Copy the entries below in full, keeping them exactly as they are.

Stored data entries
....

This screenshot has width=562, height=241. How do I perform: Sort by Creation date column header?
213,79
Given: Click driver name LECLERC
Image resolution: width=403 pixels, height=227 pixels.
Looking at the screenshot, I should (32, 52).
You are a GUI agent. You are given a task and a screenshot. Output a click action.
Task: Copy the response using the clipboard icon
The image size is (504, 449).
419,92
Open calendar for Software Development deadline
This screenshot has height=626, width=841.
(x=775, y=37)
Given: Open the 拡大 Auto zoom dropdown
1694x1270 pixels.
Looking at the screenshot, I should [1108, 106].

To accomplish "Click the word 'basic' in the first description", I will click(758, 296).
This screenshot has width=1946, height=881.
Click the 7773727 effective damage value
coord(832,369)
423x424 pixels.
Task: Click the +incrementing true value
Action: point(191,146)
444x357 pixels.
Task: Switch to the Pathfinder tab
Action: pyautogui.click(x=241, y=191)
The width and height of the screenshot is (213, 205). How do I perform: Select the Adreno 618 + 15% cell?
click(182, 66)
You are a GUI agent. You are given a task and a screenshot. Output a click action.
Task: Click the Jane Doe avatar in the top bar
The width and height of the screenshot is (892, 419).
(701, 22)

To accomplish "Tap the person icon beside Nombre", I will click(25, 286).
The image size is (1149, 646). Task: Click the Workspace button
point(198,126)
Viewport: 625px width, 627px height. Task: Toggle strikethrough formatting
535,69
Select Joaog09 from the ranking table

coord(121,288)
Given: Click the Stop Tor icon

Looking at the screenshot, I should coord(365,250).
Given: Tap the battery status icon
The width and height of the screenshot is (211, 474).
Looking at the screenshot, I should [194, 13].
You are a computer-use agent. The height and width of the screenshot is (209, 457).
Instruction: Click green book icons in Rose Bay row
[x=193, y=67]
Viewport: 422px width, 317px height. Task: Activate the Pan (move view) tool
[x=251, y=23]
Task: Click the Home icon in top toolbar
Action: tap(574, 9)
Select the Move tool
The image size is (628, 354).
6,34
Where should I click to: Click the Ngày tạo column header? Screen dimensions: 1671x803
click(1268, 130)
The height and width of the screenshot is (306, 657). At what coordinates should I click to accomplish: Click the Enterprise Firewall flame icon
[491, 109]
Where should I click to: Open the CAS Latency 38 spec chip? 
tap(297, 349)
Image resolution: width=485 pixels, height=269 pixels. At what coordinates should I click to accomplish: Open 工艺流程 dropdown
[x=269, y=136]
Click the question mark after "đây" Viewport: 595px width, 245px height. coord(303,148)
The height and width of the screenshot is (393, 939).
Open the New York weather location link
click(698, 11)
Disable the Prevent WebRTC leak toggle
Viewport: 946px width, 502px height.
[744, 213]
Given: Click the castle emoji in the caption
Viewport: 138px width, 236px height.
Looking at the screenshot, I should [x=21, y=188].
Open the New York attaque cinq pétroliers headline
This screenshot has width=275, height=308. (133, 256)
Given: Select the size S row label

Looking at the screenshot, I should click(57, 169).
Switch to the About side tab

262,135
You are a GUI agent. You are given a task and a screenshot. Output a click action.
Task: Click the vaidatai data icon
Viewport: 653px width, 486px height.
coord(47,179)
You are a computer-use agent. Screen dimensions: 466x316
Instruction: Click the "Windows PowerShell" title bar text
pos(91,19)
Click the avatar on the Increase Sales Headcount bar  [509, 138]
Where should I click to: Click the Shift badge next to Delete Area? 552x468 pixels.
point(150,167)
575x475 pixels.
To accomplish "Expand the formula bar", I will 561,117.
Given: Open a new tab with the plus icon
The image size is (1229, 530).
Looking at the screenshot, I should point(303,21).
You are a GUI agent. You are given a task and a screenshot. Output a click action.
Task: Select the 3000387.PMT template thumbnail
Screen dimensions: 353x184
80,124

....

Exercise output:
This screenshot has width=562, height=241. How do I perform: Sort by Creation date column header?
213,79
Given: Click driver name LECLERC
Image resolution: width=403 pixels, height=227 pixels.
Looking at the screenshot, I should (32, 52).
You are a GUI agent. You are given a task and a screenshot. Output a click action.
Task: Copy the response using the clipboard icon
The image size is (504, 449).
419,92
Open calendar for Software Development deadline
This screenshot has height=626, width=841.
(x=775, y=37)
Given: Open the 拡大 Auto zoom dropdown
1694x1270 pixels.
Looking at the screenshot, I should [1108, 106].

To accomplish "Click the word 'basic' in the first description", I will click(758, 296).
This screenshot has width=1946, height=881.
Click the 7773727 effective damage value
coord(832,369)
423x424 pixels.
Task: Click the +incrementing true value
Action: point(191,146)
444x357 pixels.
Task: Switch to the Pathfinder tab
Action: pyautogui.click(x=241, y=191)
The width and height of the screenshot is (213, 205). How do I perform: Select the Adreno 618 + 15% cell?
click(182, 66)
You are a GUI agent. You are given a task and a screenshot. Output a click action.
Task: Click the Jane Doe avatar in the top bar
The width and height of the screenshot is (892, 419).
(701, 22)

To accomplish "Tap the person icon beside Nombre", I will click(25, 286).
The image size is (1149, 646). Task: Click the Workspace button
point(198,126)
Viewport: 625px width, 627px height. Task: Toggle strikethrough formatting
535,69
Select Joaog09 from the ranking table

coord(121,288)
Given: Click the Stop Tor icon

Looking at the screenshot, I should coord(365,250).
Given: Tap the battery status icon
The width and height of the screenshot is (211, 474).
Looking at the screenshot, I should [194, 13].
You are a computer-use agent. The height and width of the screenshot is (209, 457).
Instruction: Click green book icons in Rose Bay row
[x=193, y=67]
Viewport: 422px width, 317px height. Task: Activate the Pan (move view) tool
[x=251, y=23]
Task: Click the Home icon in top toolbar
Action: tap(574, 9)
Select the Move tool
The image size is (628, 354).
6,34
Where should I click to: Click the Ngày tạo column header? Screen dimensions: 1671x803
click(1268, 130)
The height and width of the screenshot is (306, 657). At what coordinates should I click to accomplish: Click the Enterprise Firewall flame icon
[491, 109]
Where should I click to: Open the CAS Latency 38 spec chip? 
tap(297, 349)
Image resolution: width=485 pixels, height=269 pixels. At what coordinates should I click to accomplish: Open 工艺流程 dropdown
[x=269, y=136]
Click the question mark after "đây" Viewport: 595px width, 245px height. coord(303,148)
The height and width of the screenshot is (393, 939).
Open the New York weather location link
click(698, 11)
Disable the Prevent WebRTC leak toggle
Viewport: 946px width, 502px height.
[744, 213]
Given: Click the castle emoji in the caption
Viewport: 138px width, 236px height.
Looking at the screenshot, I should [x=21, y=188].
Open the New York attaque cinq pétroliers headline
This screenshot has width=275, height=308. (133, 256)
Given: Select the size S row label

Looking at the screenshot, I should click(57, 169).
Switch to the About side tab

262,135
You are a GUI agent. You are given a task and a screenshot. Output a click action.
Task: Click the vaidatai data icon
Viewport: 653px width, 486px height.
coord(47,179)
You are a computer-use agent. Screen dimensions: 466x316
Instruction: Click the "Windows PowerShell" title bar text
pos(91,19)
Click the avatar on the Increase Sales Headcount bar  [509, 138]
Where should I click to: Click the Shift badge next to Delete Area? 552x468 pixels.
point(150,167)
575x475 pixels.
To accomplish "Expand the formula bar", I will 561,117.
Given: Open a new tab with the plus icon
The image size is (1229, 530).
Looking at the screenshot, I should point(303,21).
You are a GUI agent. You are given a task and a screenshot. Output a click action.
Task: Select the 3000387.PMT template thumbnail
Screen dimensions: 353x184
80,124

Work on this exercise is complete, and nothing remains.